Lovelysausagedogscrumpy · 24/01/2023 18:26

I agree that if you said ‘that looks better/neater/more stylish than your natural hair’ then it would be questionable. But I wouldn’t have thought expressing a preference such as ‘I prefer your hair in braids’ would cause offence. I’ve recently had my hair cut short after a few years of wearing it long, and have been told several times by friends that they prefer it short. I don’t find that offensive, but I’m prepared to accept that the style has nothing to do with race and braids could be regarded as ethnic.

Michele Obama talked about a lot of black women feeling they have to make their hair more socially acceptable to white people eg by using weaves or straightening etc. She said that a lot of black women don't feel like they are seen as professional etc if they wear their hair natural.

Last night I watched The Craft (I know!) and one of the witches was black and her kinky hair was being compared to pubic hair by bullies.

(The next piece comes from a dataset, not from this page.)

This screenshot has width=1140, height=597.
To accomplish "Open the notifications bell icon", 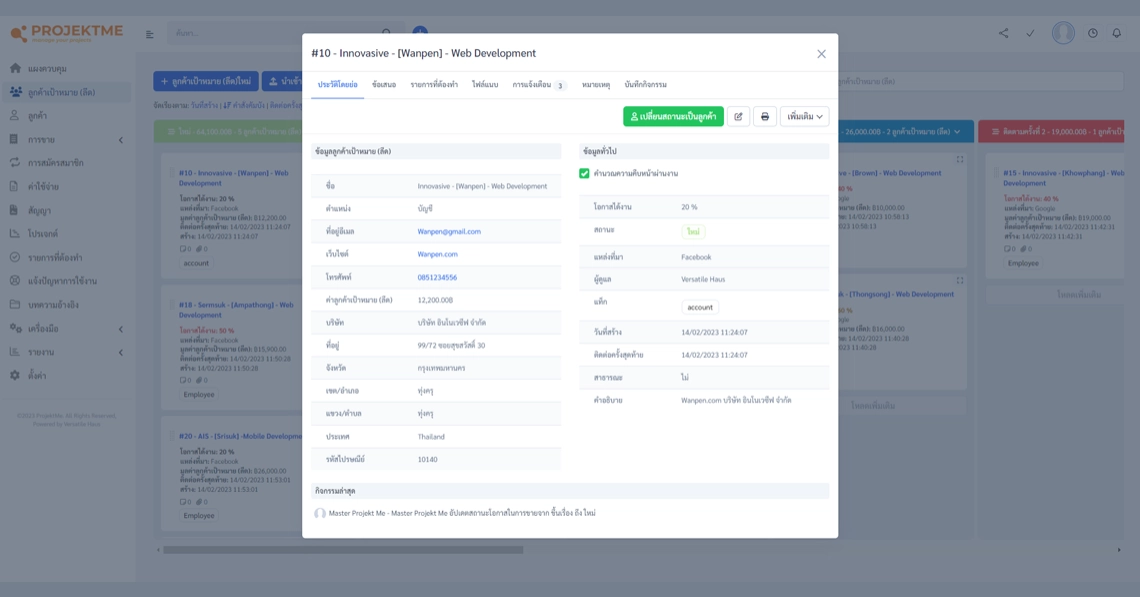I will pyautogui.click(x=1117, y=33).
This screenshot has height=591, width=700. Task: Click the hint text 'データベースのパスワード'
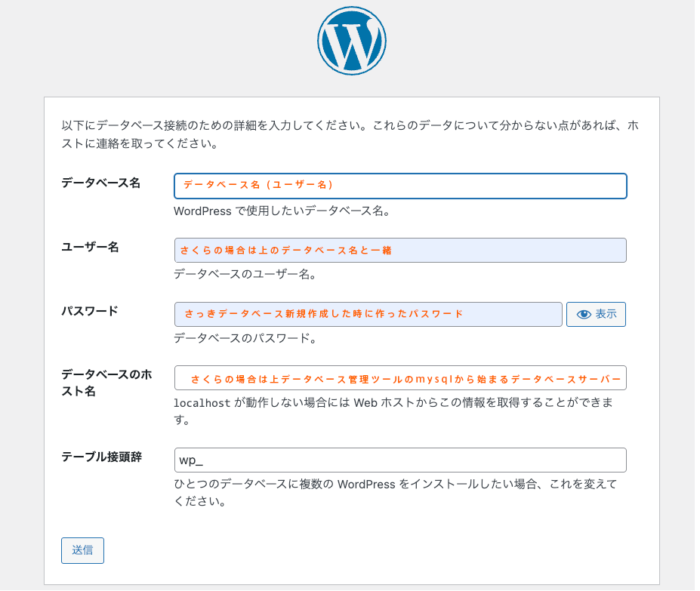[x=245, y=338]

I think that is why a white woman telling a black woman that she prefers her hair styled in a certain way gets questionable. It becomes about how the white woman feels about her hair and a judgement rather than just a compliment.

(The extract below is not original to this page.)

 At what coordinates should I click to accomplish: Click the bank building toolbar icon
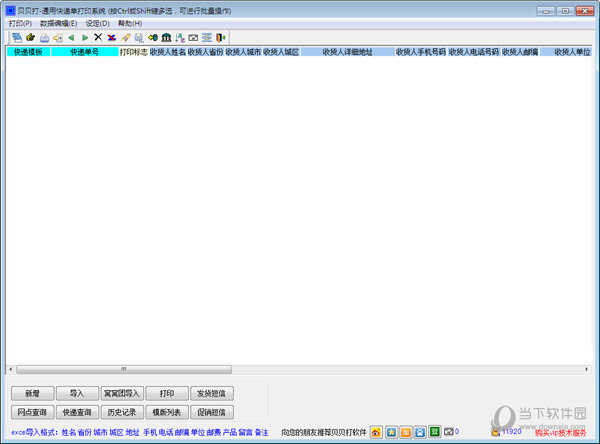click(166, 37)
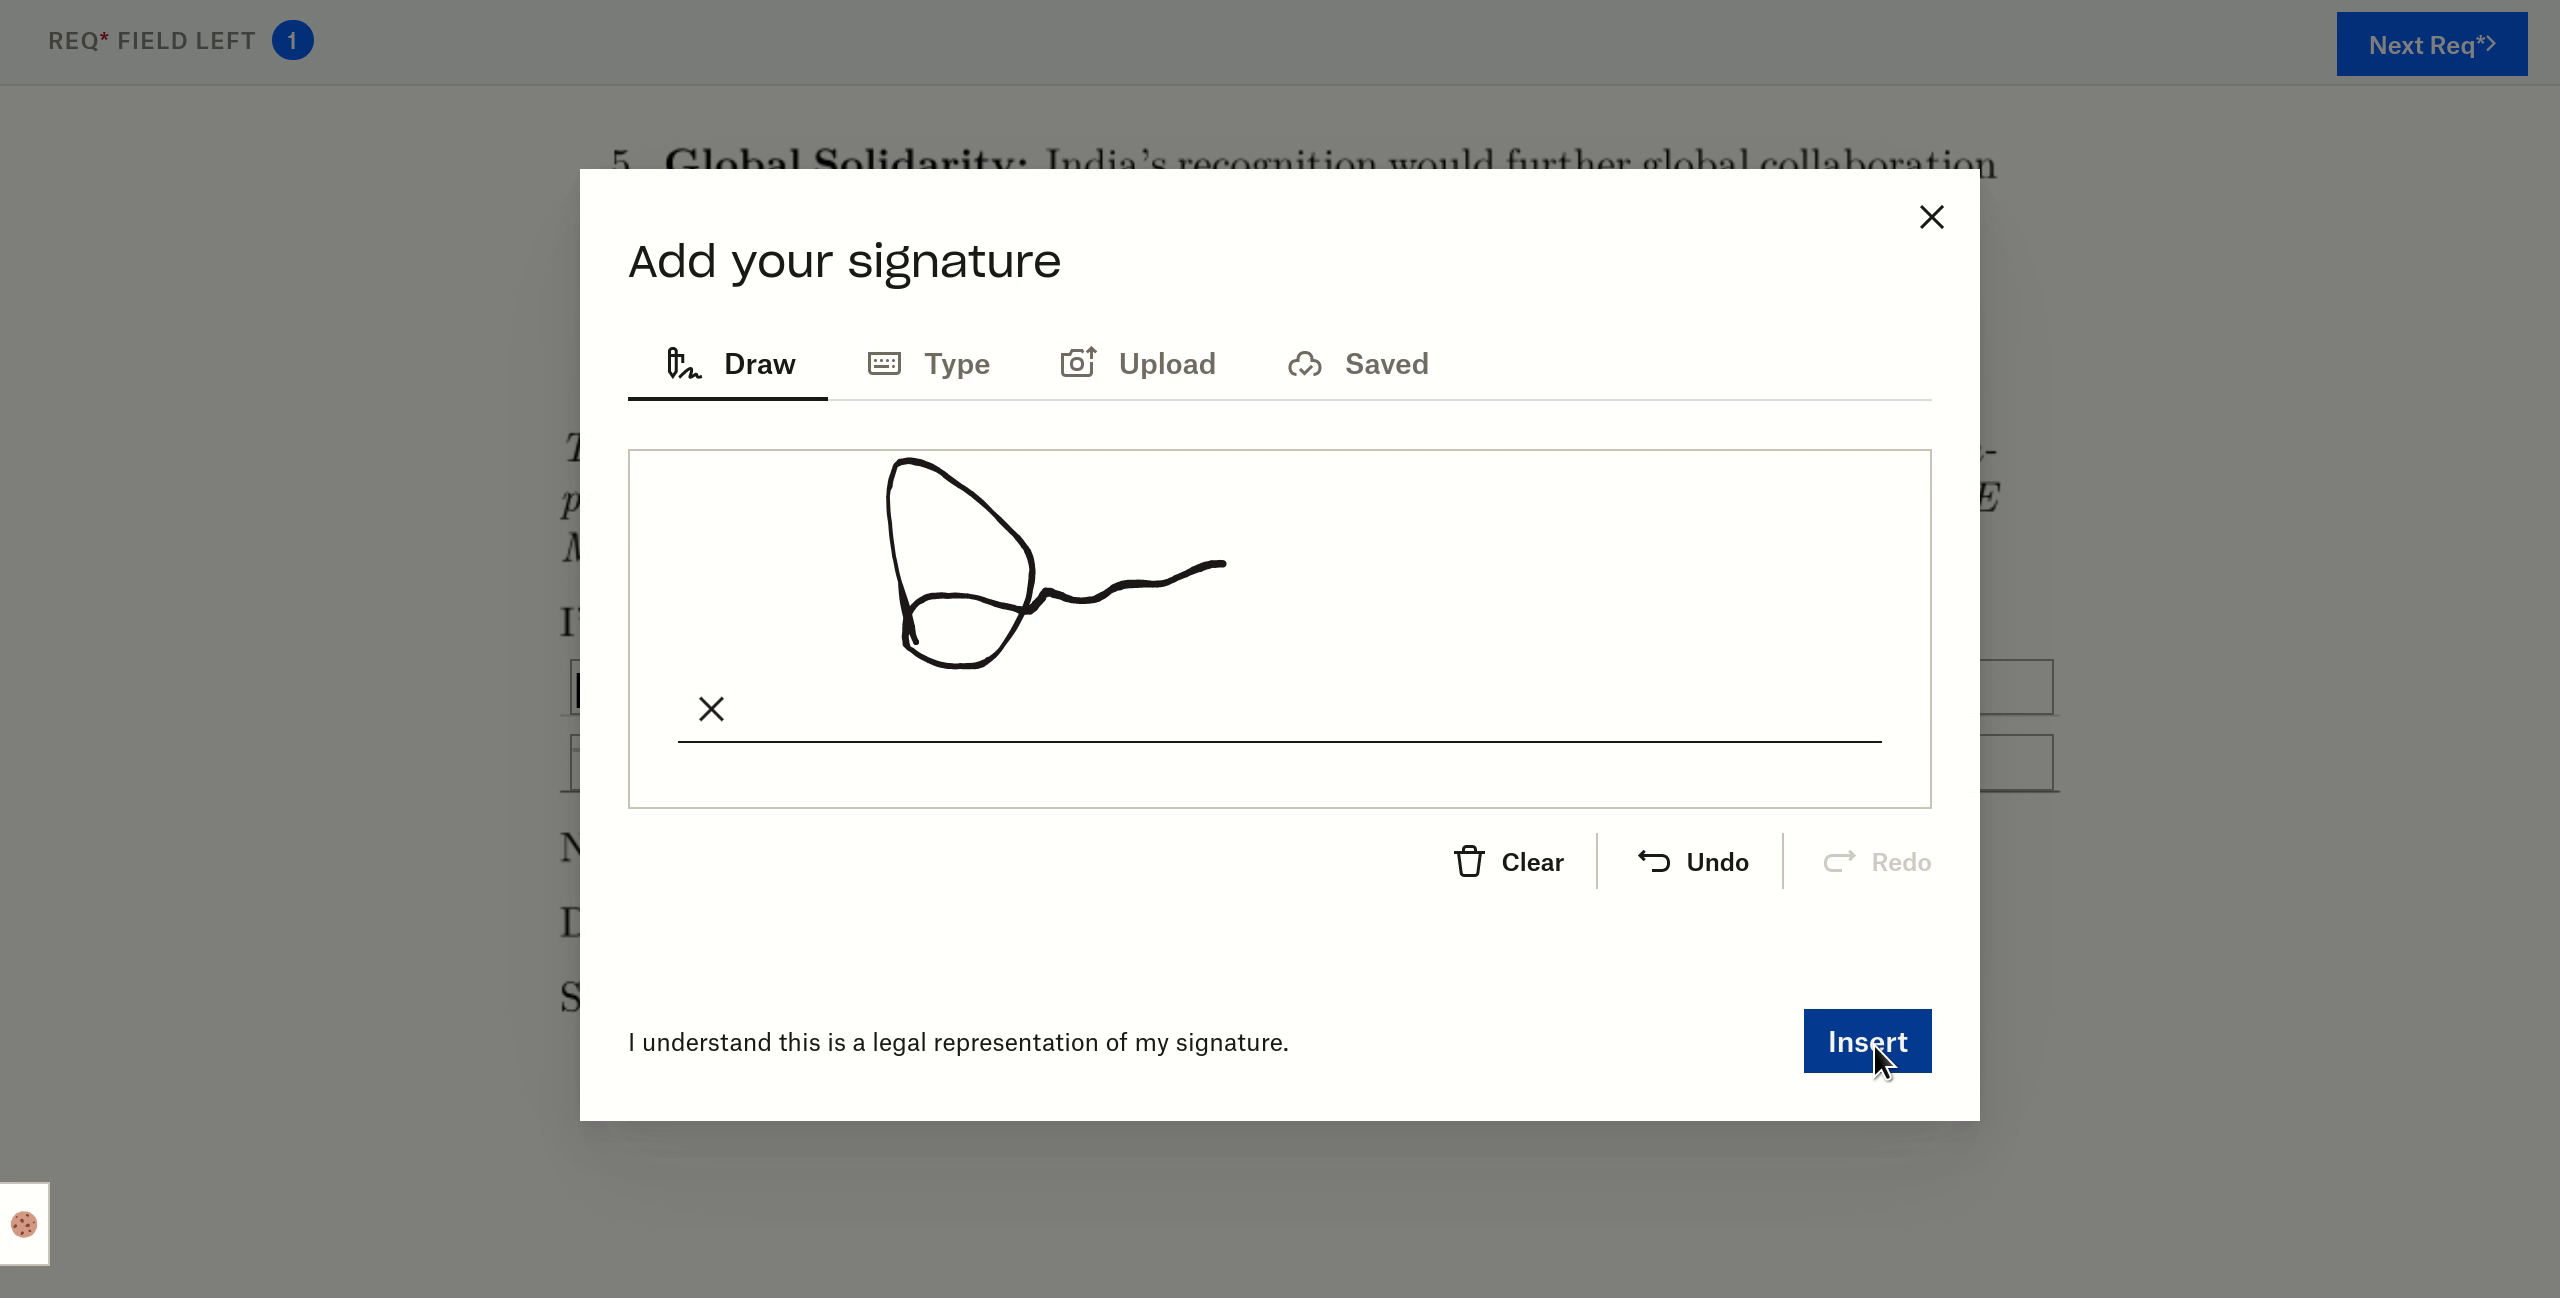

BabyOnBoard90 · 24/01/2023 18:37

As someone who has experienced racism several times, I don't think there's anything racist about that remark.

Mischance · 24/01/2023 18:37

When did people get so touchy? There can never be true equality if we hold back from normal pleasant conversation with someone just because they are of a different race to us. Would it have been racist if a black customer had said this to a white till worker?

You did nothing wrong - and you said yourself that she was pleased. Ignore your friend.

Hellybelly84 · 24/01/2023 18:37

Not racist in anyway. She had nice hair, you liked it and complimented her. How she has found anything racist in that is bonkers!

Lovelysausagedogscrumpy · 24/01/2023 18:38

amazingG · 24/01/2023 17:52

Well I'd see it as they could have said I like you're necklace, perfume, boots, but why something so personal. Its like saying you look a bit more normal now, if a white woman lies in the sun all day I don't say how nice you look now you're more brown.

What????!!!!

Millana · 24/01/2023 18:39

Saying "I like your hair" is still a judgement but it's not stating that you think she is more valuable with certain hair.

"I like your hair" ie "your hair looks nice to me".
Vs
"I prefer your hair like that" ie "whether you care or not, I am telling you my preference of your hair style and subtly putting pressure on you and using my power to keep it that way" or "your previous hair was awful"

Mrseven · 24/01/2023 18:42

It was fine, why did your friend think it was racist?